# [INSTRUCTIONS FOR THE TASK]
Would you transcribe exactly the lines below, starting at the one that contains "Auto (252, 489)" and ending with the last line, both included? Leave out all other lines.

[Saved entries]

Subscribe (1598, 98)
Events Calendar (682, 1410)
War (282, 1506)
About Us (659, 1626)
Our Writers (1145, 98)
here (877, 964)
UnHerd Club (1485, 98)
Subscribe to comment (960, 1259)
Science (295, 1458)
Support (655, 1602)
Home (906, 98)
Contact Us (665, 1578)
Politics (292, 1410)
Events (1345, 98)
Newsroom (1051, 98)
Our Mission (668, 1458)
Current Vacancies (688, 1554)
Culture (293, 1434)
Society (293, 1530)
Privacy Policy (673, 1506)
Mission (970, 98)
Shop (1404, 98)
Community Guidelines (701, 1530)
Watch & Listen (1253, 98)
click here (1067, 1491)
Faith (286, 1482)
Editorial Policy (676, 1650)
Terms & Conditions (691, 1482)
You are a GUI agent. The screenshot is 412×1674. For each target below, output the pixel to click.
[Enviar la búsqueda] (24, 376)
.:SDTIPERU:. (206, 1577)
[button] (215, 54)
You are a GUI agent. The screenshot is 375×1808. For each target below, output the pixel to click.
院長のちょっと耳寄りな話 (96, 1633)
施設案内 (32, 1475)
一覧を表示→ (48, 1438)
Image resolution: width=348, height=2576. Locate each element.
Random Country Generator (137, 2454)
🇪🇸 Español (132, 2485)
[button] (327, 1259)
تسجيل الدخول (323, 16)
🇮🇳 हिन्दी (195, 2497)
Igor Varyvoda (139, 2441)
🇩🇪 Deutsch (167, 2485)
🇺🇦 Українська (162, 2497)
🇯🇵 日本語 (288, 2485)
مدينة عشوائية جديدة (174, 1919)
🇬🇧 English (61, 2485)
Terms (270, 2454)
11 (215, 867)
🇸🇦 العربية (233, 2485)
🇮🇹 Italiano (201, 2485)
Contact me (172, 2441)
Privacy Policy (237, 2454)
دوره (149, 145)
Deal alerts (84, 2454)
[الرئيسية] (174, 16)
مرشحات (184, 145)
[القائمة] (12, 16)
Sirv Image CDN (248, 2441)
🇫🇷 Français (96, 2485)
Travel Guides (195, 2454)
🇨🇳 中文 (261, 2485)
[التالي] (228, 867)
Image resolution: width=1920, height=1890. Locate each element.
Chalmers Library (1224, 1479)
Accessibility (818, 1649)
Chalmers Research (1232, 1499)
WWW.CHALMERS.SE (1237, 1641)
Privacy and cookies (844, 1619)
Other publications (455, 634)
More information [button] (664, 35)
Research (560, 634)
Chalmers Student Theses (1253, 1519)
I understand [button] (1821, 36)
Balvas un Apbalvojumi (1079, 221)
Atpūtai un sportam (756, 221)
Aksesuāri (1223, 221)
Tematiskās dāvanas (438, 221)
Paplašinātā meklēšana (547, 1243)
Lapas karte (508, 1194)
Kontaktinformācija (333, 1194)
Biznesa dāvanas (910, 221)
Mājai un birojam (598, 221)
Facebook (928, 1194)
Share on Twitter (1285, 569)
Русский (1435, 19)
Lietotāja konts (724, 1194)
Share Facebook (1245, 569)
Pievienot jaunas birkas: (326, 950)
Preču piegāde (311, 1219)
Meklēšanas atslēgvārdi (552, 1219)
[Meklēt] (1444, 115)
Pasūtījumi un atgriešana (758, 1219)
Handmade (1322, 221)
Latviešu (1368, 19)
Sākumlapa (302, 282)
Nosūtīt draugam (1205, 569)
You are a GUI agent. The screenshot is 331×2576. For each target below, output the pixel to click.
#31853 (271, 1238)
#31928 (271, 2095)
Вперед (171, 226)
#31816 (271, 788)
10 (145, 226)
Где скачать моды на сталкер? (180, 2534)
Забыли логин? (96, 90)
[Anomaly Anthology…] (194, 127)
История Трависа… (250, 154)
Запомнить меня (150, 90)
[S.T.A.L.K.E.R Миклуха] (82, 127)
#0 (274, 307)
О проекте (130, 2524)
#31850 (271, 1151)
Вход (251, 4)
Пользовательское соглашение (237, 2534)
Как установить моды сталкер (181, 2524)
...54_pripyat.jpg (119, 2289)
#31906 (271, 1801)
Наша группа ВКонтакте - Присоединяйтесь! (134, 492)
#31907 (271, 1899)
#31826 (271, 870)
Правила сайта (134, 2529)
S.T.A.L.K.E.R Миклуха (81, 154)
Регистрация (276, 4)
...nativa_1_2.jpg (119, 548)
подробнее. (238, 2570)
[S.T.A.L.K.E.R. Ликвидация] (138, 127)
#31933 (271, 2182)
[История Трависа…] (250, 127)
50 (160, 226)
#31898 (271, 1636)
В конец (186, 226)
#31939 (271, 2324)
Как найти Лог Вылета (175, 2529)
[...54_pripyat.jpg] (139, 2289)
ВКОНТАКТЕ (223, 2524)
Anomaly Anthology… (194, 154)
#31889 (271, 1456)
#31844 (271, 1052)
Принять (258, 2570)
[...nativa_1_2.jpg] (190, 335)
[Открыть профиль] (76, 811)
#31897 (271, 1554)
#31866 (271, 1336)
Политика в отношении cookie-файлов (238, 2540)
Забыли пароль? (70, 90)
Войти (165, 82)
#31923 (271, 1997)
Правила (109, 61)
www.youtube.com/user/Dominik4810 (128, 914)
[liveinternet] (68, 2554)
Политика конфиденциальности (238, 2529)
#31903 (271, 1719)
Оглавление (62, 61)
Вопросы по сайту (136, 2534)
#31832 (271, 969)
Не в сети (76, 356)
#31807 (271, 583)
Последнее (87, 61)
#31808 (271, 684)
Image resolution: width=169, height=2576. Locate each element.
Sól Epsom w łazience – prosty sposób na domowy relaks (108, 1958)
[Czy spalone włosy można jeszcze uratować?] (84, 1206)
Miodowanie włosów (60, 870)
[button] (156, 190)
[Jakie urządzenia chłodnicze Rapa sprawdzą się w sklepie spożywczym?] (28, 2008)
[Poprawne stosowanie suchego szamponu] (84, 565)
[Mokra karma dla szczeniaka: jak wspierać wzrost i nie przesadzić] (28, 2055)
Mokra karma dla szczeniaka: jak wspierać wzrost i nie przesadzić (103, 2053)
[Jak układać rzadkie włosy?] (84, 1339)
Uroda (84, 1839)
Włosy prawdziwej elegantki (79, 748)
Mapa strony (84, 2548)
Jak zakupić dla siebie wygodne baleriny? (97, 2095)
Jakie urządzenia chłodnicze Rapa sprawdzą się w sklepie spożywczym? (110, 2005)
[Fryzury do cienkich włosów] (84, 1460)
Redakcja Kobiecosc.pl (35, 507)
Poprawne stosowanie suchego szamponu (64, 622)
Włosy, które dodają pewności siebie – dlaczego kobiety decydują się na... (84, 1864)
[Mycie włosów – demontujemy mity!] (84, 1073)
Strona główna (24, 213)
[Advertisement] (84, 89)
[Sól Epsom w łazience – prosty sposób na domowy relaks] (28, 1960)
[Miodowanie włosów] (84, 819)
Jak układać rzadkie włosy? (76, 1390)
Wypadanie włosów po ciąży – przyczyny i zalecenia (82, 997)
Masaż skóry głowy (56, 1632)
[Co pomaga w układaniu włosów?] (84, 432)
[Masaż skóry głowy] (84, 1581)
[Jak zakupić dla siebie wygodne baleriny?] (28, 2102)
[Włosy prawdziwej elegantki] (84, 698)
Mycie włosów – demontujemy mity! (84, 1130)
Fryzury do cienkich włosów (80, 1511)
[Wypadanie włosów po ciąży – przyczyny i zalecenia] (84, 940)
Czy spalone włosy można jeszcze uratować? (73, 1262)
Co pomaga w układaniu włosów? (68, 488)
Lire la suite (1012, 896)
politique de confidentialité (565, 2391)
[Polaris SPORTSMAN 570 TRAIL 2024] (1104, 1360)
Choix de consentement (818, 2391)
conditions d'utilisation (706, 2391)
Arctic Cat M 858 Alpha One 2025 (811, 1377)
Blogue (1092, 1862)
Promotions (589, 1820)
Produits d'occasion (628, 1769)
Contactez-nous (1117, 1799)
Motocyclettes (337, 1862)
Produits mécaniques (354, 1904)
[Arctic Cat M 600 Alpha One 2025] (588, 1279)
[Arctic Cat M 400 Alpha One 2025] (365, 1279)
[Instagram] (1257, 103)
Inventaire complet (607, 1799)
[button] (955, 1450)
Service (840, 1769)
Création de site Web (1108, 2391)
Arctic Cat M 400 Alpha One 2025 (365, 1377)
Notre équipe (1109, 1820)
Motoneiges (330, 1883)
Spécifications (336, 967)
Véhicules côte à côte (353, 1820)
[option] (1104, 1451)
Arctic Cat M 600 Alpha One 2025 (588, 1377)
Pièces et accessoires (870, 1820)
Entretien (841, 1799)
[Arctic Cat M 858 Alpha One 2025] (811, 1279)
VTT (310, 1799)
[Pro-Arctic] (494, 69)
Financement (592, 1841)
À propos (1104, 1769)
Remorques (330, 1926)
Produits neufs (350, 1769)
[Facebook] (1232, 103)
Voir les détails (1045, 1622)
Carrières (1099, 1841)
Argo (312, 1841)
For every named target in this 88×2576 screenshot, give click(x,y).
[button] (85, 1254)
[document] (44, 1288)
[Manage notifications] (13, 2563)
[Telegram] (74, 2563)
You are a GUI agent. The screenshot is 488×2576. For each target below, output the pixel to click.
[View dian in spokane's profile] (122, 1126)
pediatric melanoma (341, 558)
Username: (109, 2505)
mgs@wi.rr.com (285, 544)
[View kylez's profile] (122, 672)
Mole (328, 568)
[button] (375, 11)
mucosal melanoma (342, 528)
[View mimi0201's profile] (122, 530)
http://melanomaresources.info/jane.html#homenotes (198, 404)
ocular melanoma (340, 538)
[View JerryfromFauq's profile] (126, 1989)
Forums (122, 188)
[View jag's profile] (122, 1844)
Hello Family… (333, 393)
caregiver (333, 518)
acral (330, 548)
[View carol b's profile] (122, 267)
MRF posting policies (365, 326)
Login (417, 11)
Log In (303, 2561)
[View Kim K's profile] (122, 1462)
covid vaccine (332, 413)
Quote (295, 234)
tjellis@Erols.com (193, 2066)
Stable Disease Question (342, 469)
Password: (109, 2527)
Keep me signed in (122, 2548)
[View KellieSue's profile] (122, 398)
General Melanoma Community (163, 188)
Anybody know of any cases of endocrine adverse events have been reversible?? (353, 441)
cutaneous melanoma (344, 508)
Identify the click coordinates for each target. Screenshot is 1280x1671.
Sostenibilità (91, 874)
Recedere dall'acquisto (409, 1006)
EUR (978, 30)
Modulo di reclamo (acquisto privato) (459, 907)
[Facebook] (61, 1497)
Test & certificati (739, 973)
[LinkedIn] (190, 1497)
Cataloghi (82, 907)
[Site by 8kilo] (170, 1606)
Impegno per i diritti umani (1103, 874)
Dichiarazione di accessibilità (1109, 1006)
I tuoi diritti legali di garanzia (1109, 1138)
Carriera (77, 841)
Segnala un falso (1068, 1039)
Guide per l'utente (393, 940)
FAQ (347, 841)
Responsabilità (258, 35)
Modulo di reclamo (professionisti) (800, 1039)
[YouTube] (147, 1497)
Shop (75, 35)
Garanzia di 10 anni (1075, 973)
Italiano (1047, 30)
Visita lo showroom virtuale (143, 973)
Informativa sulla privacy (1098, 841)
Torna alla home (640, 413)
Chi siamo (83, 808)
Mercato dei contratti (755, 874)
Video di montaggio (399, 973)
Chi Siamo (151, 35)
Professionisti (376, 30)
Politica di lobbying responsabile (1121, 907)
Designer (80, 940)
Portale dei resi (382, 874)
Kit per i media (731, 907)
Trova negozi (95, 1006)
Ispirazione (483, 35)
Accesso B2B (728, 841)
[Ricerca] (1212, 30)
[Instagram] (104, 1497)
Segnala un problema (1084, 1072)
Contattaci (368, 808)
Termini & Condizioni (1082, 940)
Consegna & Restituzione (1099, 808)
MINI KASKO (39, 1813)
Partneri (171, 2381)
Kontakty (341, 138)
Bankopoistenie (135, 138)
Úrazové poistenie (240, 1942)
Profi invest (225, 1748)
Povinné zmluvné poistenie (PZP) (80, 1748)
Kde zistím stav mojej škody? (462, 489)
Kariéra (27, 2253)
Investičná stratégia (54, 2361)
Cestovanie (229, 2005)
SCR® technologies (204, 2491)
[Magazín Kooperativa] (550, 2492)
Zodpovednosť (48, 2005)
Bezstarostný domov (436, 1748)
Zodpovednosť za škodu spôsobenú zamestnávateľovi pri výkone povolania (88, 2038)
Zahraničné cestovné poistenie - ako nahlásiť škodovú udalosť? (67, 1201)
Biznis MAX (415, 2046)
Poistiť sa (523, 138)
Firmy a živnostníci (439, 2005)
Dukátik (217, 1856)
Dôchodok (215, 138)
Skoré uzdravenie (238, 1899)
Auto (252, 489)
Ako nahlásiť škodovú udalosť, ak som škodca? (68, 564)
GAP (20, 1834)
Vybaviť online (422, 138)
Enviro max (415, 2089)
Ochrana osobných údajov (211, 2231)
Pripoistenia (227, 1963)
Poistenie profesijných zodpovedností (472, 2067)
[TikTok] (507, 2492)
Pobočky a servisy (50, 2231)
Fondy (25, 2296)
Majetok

# [SOLUTION]
Auto (252, 489)
Ako nahlásiť škodovú udalosť, ak som škodca? (68, 564)
GAP (20, 1834)
Vybaviť online (422, 138)
Enviro max (415, 2089)
Ochrana osobných údajov (211, 2231)
Pripoistenia (227, 1963)
Poistenie profesijných zodpovedností (472, 2067)
[TikTok] (507, 2492)
Pobočky a servisy (50, 2231)
Fondy (25, 2296)
Majetok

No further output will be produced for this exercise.